** Alıştırmanın Amacı **
Aşağıdaki kayıtları, "GUI agent" ifadesini geçtiği her yerde "UI agent" ile değiştirerek güncelleyin ve geri kalan her şeyi olduğu gibi bırakın. Yanıtınıza görselleri eklemeyin.

** Bir dizi kayıt **

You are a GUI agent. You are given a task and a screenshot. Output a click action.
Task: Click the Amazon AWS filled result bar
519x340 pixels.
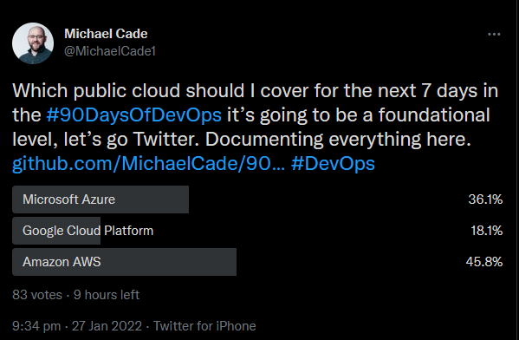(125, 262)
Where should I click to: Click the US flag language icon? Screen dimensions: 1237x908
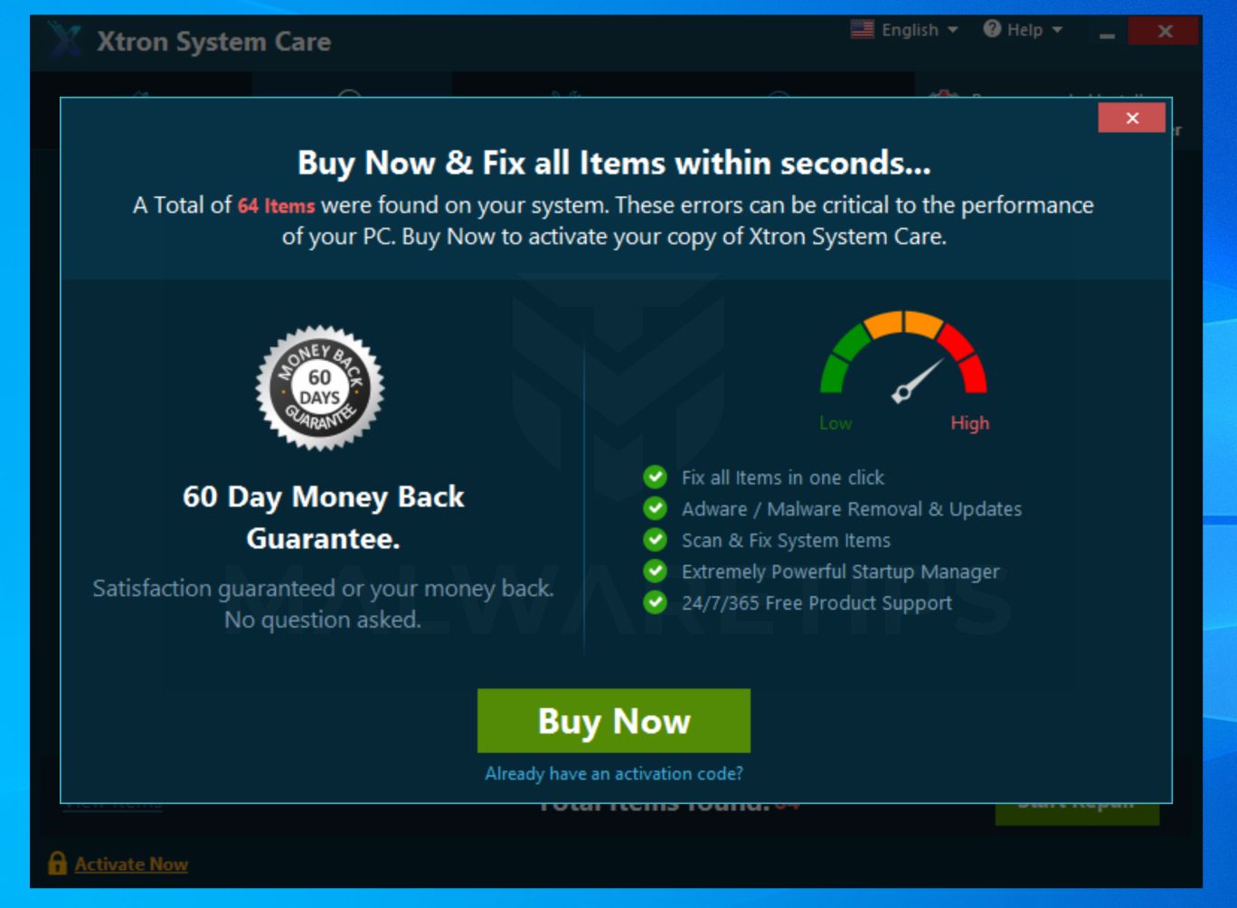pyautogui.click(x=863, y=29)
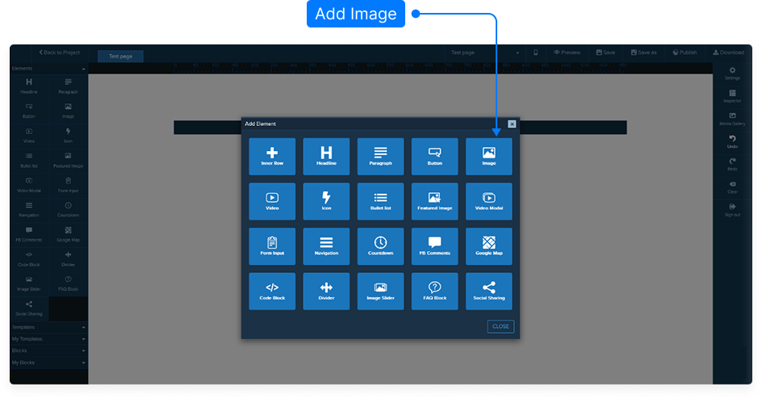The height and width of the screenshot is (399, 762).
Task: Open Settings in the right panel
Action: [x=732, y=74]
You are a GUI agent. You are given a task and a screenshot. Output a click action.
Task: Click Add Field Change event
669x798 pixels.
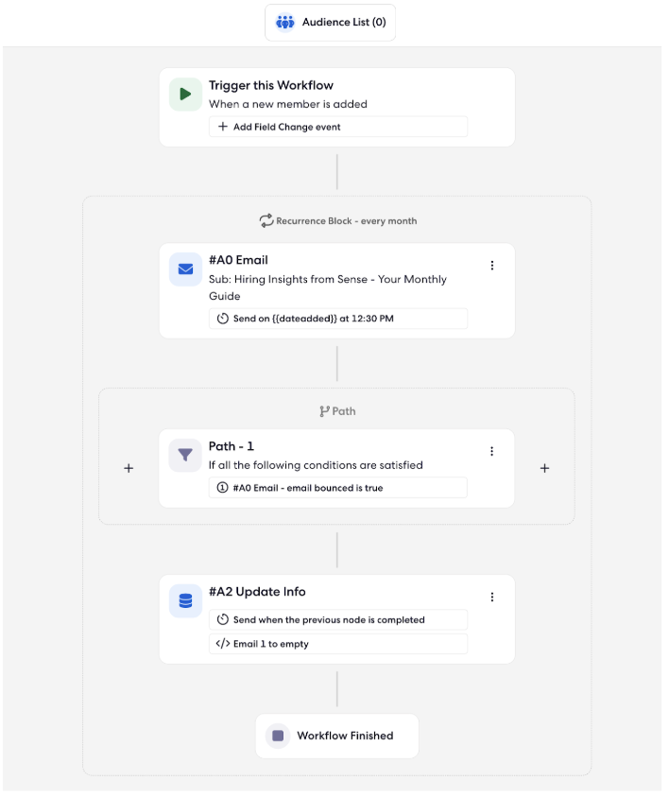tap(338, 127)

** Alıştırma Yanıtı **
You are a UI agent. You are given a task and a screenshot. Output a click action.
Task: Click the Amazon AWS filled result bar
519x340 pixels.
(125, 262)
Where should I click to: Click the US flag language icon? Screen dimensions: 1237x908
pyautogui.click(x=863, y=29)
The height and width of the screenshot is (399, 762).
Task: Open Settings in the right panel
Action: [x=732, y=74]
You are a UI agent. You are given a task and a screenshot. Output a click action.
Task: Click Add Field Change event
669x798 pixels.
tap(338, 127)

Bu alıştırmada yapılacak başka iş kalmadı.